Goods and Services Tax (GST) is a unified and centralized system for taxation in the country. It aims to reduce the cascading effect by replacing a multitude of indirect taxes such as central excise, service tax, VAT and inter-state sales tax (CST) with a single GST rate. Naturally, the implementation of GST will reduce the overall incidence of taxation for Corporate India which will ultimately be passed to the final consumer boosting demand. Moreover, it will usher in a level playing field by bringing small companies from the unorganized sector in the tax net thereby reducing their competitiveness. Therefore it will spell a win-win situation for Corporate India.

Apart from that, FMCG is one such sector that will derive additional benefits from the implementation of GST. To understand it we will have to try and understand the business dynamics of the FMCG sector. As the sector deals with goods that are consumed on a daily basis, companies are required to set up a wide distribution network to make goods readily available to the final consumer. Therefore companies set up warehouses and depots in multiple states across the country to be able to service consumers effectively. Ideally depots should be set up in such manner that it optimizes distribution costs for an FMCG company. However, in order to save inter-state sales tax the FMCG companies are often forced to set-up depots in far-flung locations that increase overall distribution costs.

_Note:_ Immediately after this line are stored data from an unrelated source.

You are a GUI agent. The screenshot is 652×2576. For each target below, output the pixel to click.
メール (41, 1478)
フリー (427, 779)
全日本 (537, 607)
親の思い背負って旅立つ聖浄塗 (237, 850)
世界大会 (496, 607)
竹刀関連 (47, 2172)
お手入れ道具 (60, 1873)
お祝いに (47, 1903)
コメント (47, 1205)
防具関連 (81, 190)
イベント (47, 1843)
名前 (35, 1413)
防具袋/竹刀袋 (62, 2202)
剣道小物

A look at the distribution costs of FMCG companies clearly shows that it constitutes a sizeable 2-7% of turnover. The implementation of GST will eliminate CST. Thus companies can function and take decisions based on commercial perspectives and not the tax impact. Thus the number of warehouses required to service demand is expected to decline and the need to set up depots in less cost effective locations will be eliminated. In other words, FMCG companies will be able to optimize logistics and distribution costs in the GST era.

Company name Distribution costs/Sales (%)
Britannia 7%
Colgate 3%
Dabur 2%
GSK Consumer Healthcare 5%
Godrej Consumer Products 3%
Hindustan Unilever 5%
ITC 3%
Marico 5%
Nestle 5%
Procter & gamble Hygiene & Healthcare 4%
Tata Coffee 3%
Tata Global Beverages 2%
VST Industries 2%
Emami 3%
Source: ACE Equity

Not surprising that the FMCG companies are eagerly waiting for the GST roll-out. Godrej Group chairman, Adi Godrej, has said that the GST implementation will be the major growth driver for FMCG. As per the group, GST taxation system will lead to price reduction of around 4-5% across consumer categories boosting consumption. As per Marico, GST is expected to improve fiscal efficiency and enhance GDP growth rate which will favour the FMCG industry.

Differences between the Centre and States over the tax structure of GST and constitutional amendments pending, implementation of GST is getting delayed. According to the chairman of the Central Board of Excise and Customs, GST is expected to be implemented during the next financial year and the rates will lie between 16-20%. One thing is sure that once GST is enforced it will pave way for a borderless economy perpetrating free movement of consumer goods.